Steel and rose-gold case options ship.
Buying notes
Common things to check: caliber verification (the cal. MU 9408 is a Valjoux 7750 base with Mühle's woodpecker-neck regulator and re-engineered escape — verify the patent-marked balance bridge through the case-back); chronograph pusher action (the 7750 is robust but worn pushers are a common service item — both pushers should engage with a defined click); date-day alignment (the 7750 base carries day-date complications — verify alignment); papers (a Teutonia at this price tier is sellable without papers but the Mühle certificate adds modest value); strap or bracelet (factory Mühle leather or the brand's tool-bracelet are both standard — confirm which is included).
Market read
Steel Teutonia IV Chronograph examples trade in the $2,800-$3,500 range through 2025-2026, against a current retail of approximately $3,900. The reference is one of the catalog's least-traded — Mühle has a small US dealer network and the secondary market for the brand is thin. Pricing has been stable for years.

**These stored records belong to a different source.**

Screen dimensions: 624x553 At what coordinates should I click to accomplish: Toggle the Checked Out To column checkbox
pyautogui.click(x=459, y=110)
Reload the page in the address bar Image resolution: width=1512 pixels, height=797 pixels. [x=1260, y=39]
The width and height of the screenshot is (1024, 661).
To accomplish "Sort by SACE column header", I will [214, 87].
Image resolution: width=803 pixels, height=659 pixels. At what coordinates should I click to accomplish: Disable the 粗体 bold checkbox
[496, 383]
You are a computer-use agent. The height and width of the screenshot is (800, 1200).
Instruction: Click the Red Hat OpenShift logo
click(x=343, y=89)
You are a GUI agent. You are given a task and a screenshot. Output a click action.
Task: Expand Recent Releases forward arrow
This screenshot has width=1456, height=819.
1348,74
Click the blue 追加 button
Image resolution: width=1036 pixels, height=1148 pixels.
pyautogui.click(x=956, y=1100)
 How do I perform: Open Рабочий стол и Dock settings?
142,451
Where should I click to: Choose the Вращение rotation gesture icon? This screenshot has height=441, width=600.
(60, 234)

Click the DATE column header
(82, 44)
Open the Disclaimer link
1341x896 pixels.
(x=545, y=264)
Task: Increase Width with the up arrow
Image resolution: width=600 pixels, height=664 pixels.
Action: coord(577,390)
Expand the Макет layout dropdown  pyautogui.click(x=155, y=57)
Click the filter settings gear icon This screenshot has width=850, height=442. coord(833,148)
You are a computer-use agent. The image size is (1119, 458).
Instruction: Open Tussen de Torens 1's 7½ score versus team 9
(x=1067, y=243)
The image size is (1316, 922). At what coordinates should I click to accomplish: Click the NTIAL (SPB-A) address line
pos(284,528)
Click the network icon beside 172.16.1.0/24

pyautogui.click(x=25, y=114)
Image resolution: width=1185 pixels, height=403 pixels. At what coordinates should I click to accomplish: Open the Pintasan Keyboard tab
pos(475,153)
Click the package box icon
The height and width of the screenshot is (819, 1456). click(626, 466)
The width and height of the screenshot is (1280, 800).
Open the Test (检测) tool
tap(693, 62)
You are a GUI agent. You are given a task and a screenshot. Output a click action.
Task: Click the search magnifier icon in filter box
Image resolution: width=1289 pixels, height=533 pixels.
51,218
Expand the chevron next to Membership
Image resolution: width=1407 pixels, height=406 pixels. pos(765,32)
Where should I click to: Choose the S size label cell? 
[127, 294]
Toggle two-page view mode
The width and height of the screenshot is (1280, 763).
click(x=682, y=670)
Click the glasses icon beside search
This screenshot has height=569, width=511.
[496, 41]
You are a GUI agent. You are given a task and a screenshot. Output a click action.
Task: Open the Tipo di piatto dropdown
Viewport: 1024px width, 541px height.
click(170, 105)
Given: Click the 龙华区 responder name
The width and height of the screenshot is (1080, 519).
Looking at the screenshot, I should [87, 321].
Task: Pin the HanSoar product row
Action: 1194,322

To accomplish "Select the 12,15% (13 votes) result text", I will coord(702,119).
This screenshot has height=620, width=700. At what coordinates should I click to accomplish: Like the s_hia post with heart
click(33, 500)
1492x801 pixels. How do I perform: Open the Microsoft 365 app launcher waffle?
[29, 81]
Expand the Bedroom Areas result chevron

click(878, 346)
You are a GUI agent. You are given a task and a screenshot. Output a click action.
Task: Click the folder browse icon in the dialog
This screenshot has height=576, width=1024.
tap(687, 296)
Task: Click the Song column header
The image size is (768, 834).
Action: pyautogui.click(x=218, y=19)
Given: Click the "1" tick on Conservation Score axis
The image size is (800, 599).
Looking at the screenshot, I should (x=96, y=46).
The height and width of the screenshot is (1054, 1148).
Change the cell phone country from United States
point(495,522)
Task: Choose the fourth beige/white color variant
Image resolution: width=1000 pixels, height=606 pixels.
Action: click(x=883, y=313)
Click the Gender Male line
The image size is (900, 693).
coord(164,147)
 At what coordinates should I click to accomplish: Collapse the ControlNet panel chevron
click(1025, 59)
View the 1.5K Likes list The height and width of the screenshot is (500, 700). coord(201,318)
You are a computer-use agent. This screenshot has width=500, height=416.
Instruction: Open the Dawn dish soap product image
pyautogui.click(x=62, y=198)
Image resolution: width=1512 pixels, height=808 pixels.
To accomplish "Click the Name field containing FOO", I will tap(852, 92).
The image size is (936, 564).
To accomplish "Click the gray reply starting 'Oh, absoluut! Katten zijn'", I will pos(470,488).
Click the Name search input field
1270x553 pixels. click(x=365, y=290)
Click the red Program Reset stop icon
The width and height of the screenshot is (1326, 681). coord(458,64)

Cross-shopped against the Sinn 103 or the Damasko DC56, the Teutonia IV carries the Glashütte address and the woodpecker-neck regulator at a comparable price point.
Service expectations
Service is performed by Mühle-Glashütte's German service center or through the brand's authorized US service partner (Watchbuys). Expect 4-6 month turnaround and a four-figure service bill — meaningfully more than a Sellita-based chronograph due to the woodpecker-neck regulator's patent-specific adjustment. The 7750 base is well-understood; service intervals of 5-7 years are typical.